**Exercise details**
Every line in the records below with the string "computer" needs to be copied out.

Stored items:

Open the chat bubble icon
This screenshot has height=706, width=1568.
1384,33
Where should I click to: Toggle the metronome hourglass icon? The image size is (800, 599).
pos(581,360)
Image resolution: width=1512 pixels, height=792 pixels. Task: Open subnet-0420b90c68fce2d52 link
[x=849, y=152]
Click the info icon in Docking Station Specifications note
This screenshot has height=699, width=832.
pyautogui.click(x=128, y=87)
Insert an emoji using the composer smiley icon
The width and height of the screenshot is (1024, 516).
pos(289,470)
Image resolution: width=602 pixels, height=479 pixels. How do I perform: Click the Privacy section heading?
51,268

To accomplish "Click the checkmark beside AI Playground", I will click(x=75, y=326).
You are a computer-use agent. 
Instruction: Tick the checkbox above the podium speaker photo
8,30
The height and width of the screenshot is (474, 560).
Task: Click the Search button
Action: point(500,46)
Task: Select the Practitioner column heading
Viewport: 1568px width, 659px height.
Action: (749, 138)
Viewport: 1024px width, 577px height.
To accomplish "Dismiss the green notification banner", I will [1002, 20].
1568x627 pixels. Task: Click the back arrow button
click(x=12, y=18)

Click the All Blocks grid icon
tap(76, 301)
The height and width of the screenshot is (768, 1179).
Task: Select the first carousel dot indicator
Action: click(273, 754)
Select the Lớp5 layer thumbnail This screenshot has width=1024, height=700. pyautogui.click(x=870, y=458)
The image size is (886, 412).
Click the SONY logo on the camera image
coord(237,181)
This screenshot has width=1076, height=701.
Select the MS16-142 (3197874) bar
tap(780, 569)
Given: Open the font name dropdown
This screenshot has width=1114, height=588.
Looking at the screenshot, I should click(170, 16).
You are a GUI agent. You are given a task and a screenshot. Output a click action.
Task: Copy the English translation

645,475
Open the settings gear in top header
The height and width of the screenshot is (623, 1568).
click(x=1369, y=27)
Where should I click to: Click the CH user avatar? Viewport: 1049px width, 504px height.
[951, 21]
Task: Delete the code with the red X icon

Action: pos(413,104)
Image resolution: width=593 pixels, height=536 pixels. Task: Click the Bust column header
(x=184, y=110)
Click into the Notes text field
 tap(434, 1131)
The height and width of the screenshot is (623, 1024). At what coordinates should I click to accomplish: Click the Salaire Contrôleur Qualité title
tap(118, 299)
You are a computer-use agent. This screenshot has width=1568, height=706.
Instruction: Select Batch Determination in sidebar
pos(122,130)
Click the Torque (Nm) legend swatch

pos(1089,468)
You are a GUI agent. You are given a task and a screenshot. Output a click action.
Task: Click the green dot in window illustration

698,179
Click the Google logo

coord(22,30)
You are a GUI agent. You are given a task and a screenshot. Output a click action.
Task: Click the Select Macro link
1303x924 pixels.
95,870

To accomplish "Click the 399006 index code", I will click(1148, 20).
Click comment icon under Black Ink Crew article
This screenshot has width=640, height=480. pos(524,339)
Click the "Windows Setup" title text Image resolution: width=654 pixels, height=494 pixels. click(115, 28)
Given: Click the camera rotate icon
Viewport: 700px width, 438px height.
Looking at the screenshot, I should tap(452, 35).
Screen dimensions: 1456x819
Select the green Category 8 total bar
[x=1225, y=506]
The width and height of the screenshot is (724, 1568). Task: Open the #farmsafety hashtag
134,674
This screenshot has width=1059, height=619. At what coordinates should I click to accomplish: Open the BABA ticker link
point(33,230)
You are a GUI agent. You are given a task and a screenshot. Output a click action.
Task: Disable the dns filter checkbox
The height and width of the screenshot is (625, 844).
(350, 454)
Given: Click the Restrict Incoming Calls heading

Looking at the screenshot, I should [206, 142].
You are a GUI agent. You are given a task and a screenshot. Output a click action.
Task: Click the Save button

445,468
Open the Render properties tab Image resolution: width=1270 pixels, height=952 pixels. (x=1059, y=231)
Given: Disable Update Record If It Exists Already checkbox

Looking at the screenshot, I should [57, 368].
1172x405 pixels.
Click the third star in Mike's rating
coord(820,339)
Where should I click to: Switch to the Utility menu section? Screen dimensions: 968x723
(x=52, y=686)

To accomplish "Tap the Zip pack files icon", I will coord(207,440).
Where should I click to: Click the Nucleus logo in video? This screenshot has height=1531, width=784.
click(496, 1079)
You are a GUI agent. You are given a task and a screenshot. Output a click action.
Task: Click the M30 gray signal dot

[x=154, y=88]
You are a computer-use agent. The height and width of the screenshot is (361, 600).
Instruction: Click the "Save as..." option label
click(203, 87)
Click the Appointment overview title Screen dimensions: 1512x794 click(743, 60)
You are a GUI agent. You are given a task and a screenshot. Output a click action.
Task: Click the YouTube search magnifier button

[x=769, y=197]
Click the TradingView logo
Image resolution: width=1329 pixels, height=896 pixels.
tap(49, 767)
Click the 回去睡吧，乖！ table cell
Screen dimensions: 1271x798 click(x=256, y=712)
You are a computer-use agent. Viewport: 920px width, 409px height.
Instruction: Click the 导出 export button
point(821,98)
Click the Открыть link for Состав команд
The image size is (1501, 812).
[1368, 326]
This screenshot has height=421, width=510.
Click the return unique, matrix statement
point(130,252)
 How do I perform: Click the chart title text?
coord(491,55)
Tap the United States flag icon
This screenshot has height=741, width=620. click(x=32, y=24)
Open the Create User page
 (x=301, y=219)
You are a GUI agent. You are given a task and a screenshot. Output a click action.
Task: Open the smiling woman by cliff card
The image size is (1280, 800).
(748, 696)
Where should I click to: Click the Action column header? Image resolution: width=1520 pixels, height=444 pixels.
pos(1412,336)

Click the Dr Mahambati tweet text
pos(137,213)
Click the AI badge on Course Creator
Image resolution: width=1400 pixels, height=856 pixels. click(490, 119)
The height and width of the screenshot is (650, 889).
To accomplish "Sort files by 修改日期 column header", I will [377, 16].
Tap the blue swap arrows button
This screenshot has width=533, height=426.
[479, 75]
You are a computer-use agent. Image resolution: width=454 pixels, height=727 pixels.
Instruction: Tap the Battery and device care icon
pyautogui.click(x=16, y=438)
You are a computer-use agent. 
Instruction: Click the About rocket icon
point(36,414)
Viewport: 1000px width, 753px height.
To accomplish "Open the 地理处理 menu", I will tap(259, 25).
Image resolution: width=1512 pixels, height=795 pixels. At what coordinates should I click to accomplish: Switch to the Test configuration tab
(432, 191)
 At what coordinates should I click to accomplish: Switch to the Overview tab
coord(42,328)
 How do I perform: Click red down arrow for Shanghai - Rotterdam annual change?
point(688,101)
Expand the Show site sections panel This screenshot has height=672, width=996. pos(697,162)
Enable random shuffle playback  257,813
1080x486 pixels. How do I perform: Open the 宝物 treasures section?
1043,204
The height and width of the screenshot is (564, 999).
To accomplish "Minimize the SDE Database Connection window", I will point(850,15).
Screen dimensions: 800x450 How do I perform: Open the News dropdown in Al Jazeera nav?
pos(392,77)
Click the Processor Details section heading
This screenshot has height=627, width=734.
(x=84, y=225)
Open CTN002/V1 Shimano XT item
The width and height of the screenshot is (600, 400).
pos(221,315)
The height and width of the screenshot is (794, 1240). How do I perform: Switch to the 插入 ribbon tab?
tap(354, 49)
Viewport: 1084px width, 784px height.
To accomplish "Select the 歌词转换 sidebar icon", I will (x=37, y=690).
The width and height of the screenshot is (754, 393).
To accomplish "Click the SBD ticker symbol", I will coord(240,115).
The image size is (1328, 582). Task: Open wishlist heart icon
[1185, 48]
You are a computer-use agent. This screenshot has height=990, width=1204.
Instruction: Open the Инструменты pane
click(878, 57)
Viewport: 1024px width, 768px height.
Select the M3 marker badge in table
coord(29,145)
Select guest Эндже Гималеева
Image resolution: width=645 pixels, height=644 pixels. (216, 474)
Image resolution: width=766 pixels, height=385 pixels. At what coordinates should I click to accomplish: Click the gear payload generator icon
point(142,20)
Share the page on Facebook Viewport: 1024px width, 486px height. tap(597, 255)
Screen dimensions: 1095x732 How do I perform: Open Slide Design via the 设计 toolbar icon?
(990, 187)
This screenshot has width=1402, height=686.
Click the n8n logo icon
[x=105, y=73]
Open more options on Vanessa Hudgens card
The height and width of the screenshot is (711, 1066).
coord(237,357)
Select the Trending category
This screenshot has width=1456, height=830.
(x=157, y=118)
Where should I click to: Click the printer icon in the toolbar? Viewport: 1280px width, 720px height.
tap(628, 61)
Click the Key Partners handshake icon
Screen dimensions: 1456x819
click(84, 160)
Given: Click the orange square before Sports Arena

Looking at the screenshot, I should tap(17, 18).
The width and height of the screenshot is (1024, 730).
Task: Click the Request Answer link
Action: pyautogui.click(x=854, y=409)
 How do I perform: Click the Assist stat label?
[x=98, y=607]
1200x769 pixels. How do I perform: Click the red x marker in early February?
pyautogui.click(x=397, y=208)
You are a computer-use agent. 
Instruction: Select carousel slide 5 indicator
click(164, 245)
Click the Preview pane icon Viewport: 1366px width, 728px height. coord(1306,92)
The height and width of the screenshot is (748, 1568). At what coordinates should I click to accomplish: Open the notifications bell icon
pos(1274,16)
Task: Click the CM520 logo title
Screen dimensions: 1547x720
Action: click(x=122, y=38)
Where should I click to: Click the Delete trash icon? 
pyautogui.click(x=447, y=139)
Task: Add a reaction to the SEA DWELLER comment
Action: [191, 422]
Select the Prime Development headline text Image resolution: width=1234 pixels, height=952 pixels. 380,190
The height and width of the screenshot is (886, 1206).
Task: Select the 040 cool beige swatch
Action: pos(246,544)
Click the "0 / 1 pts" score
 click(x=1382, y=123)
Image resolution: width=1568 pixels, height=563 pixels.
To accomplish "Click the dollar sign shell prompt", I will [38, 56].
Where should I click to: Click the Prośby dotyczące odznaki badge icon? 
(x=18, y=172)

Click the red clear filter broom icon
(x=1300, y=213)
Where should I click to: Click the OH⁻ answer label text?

**Exercise response**
You are a computer-use agent. 
You are a computer-use agent. This screenshot has width=1568, height=706.
You are a computer-use agent. The height and width of the screenshot is (361, 600).
You are a computer-use agent. Viewport: 920px width, 409px height.
You are a computer-use agent. Image resolution: width=454 pixels, height=727 pixels.
You are a computer-use agent. 
You are a computer-use agent. This screenshot has height=990, width=1204.
You are a computer-use agent. 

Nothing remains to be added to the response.